Exercise instructions — Every line of the data below must be output exactly, with images left out.

Exercise input —
[Start of section]
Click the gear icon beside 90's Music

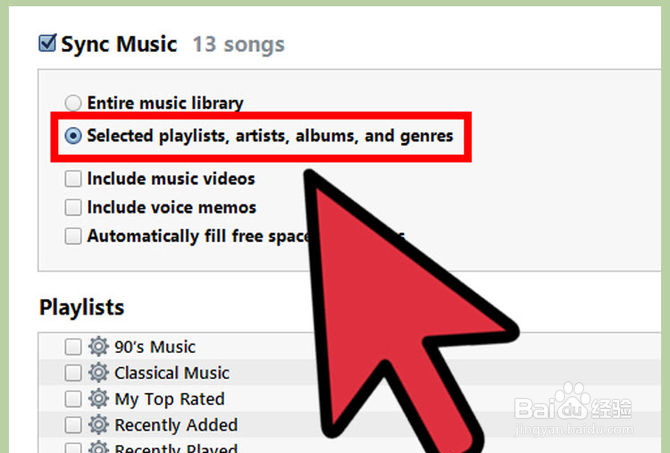[98, 346]
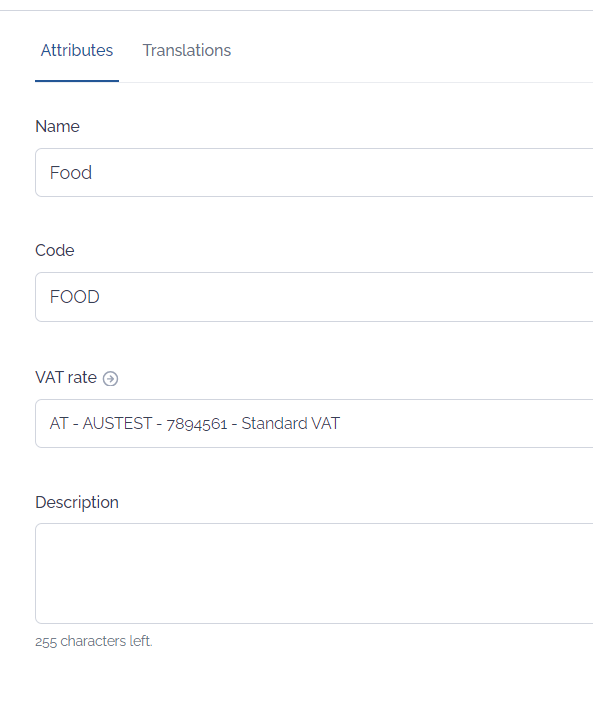Click inside the Description text area
This screenshot has height=705, width=593.
pyautogui.click(x=314, y=573)
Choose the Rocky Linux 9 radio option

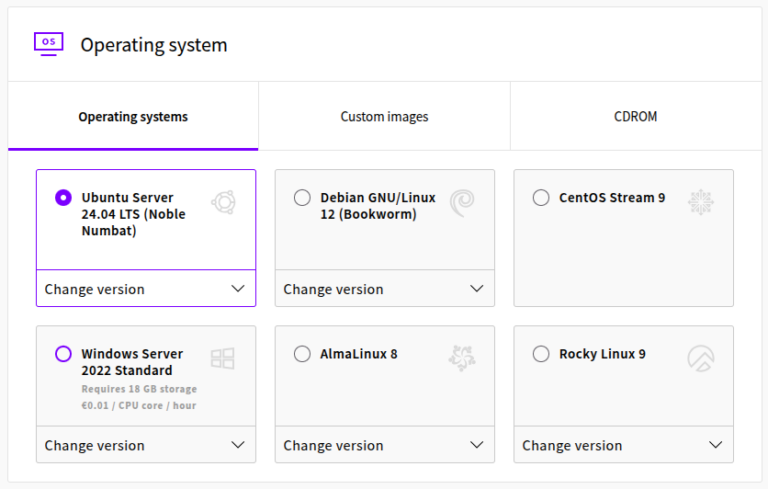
[End of section]
Problem solution —
Click the gear icon beside 90's Music

[98, 346]
Click inside the Description text area
This screenshot has height=705, width=593.
pyautogui.click(x=314, y=573)
Choose the Rocky Linux 9 radio option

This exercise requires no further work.